What happens in the rainforest doesn’t stay in the rainforest, an exhibit by Jake Bryant at the Arizona-Sonora Desert Museum’s Ironwood Gallery, includes photographs of UA rainforest researchers in the field. Displayed strikingly against green walls, these photos show science in action through images of researchers collecting data in rainforest scenes, such as under a dense canopy of foliage, or on towers high above the forest below.
The exhibit, sponsored by the National Science Foundation, brought Bryant into the field with researchers, including the UA’s Scott Saleska, Joost van Haren, and others, to show the human side of rainforest research. '"Having the opportunity to photograph these researchers at work in the Amazon rainforests enabled me to capture the personalities behind the scientific data produced," said Bryant. Exhibit visitors can also listen through headphones to researchers speak about the work they are conducting in the photos.
It’s striking how each of the images, while foregrounding the researchers, displays the interplay between researcher, instrument, and rainforest. The photos show the human side of measurement, and one is very likely to leave this exhibit thinking about what cool lives the researchers have.
What happens in the rainforest doesn’t stay in the rainforest is up through October 25 at the Arizona-Sonora Desert Museum Ironwood Gallery.
Returning to the kinetics of art, I’d like to finish by noting a current exhibit that centers around food, which is, of course, another kind of stored energy.
The Latin root of the word culture is “colere”—to tend, to cultivate. Food and culture, of course, go hand in hand, something that community events like Tucson Meet Yourself, happening this weekend, help illustrate. Mara Aspinall’s photographs do this as well. She has traveled around the world, and on those trips she has photographed food in many places and cultures. Many of these photographs are on display in Naked Food: Photography by Mara Aspinall, which can be seen at the Tucson Jewish Community Center Fine Art Gallery through October 20.

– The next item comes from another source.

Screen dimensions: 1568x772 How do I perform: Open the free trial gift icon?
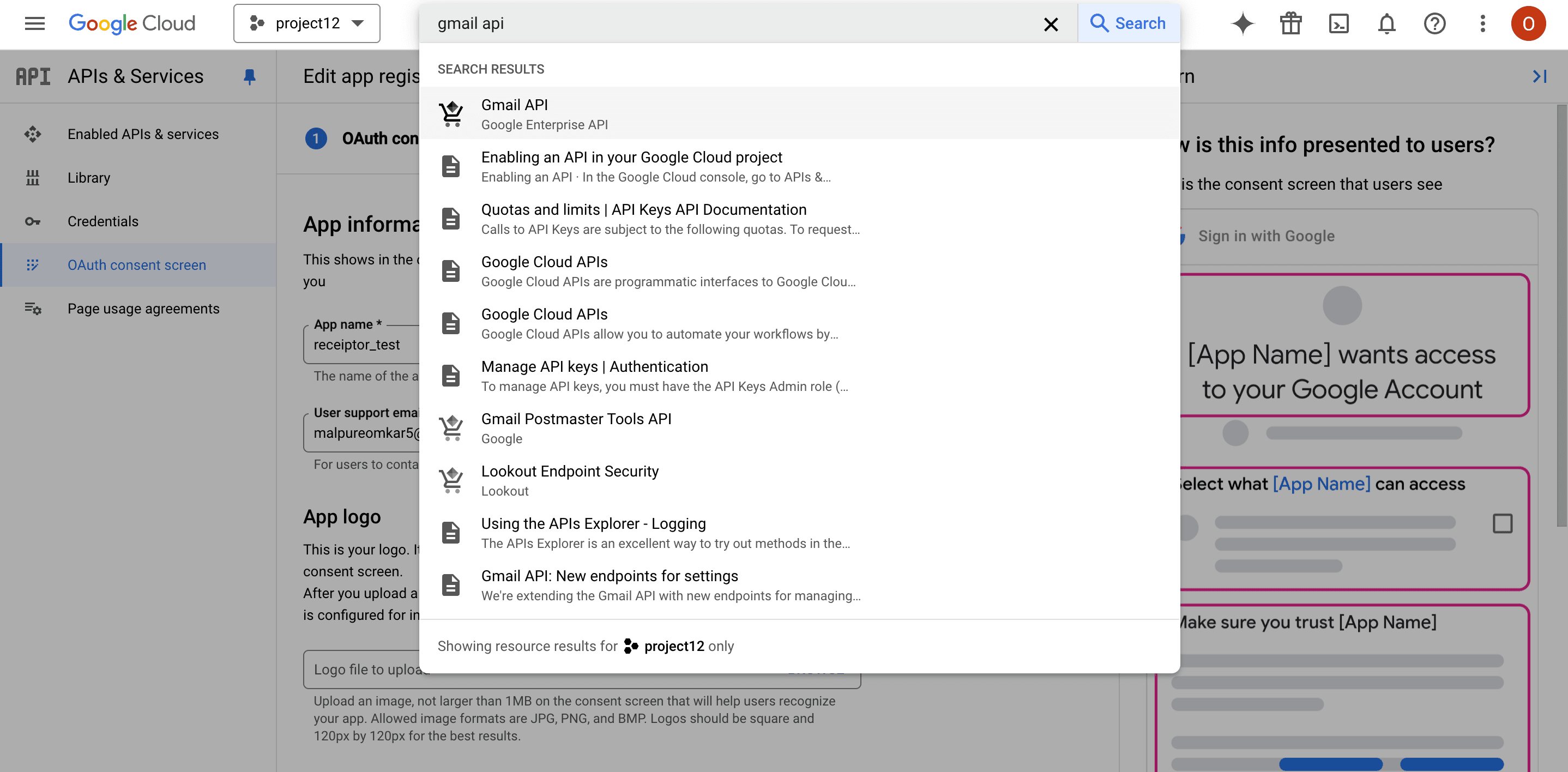1290,24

I asked Aspinall to share with me a few stories about these photos. She told me about being knee-deep in a Cape Cod bog where she took her very first food photo of cranberries. She told me about cinnamon and star anise in the Night Spice Market in Dubai. She told me about durian, which is prohibited in taxis, subways, and hotels because it is the smelliest fruit in the world.
These food photos speak of abundance. Of form and color. Of life. Within the photos, you might see the repetition and difference of pattern and shape. You might be drawn to the aesthetics of the food itself or the aesthetics of its gathering.
Stephanie Choi, a UA student and the chair for the new UA Students for Sustainability Environmental Arts committee, helped curate Aspinall’s exhibit. “There's something comfortable and familiar about seeing food,” Choi said, “but also something exotic about a lot of the foods on the walls. I think this creates a space for curiosity, wonder, and imagination—which is what I think all art should do.”
Naked Food: Photography by Mara Aspinall, can be seen at the Tucson Jewish Community Center Fine Art Gallery through October 20.
*Ellen McMahon and Beth Weinstein, Prone to Collapse, 2015, Video, sound, cardboard tubes, pine needles, paper, fabric, 6’ x 10’ x 10’. Courtesy of the Tucson Museum of Art
*Jake Bryant, Above the canopy: Neill Prohaska, graduate student, University of Arizona, Atmospheric carbon and water exchange. Courtesy of the Arizona-Sonora Desert Museum Art Institute
*Mara Aspinall, Chard. Courtesy of the photographer and the Tucson JCC.
Note: Part of the text above about Mara Aspinall’s photographs is included in exhibit notes that I contributed for the exhibit. I also have poetry displayed at the Desert Museum along with What happens in the rainforest doesn’t stay in the rainforest.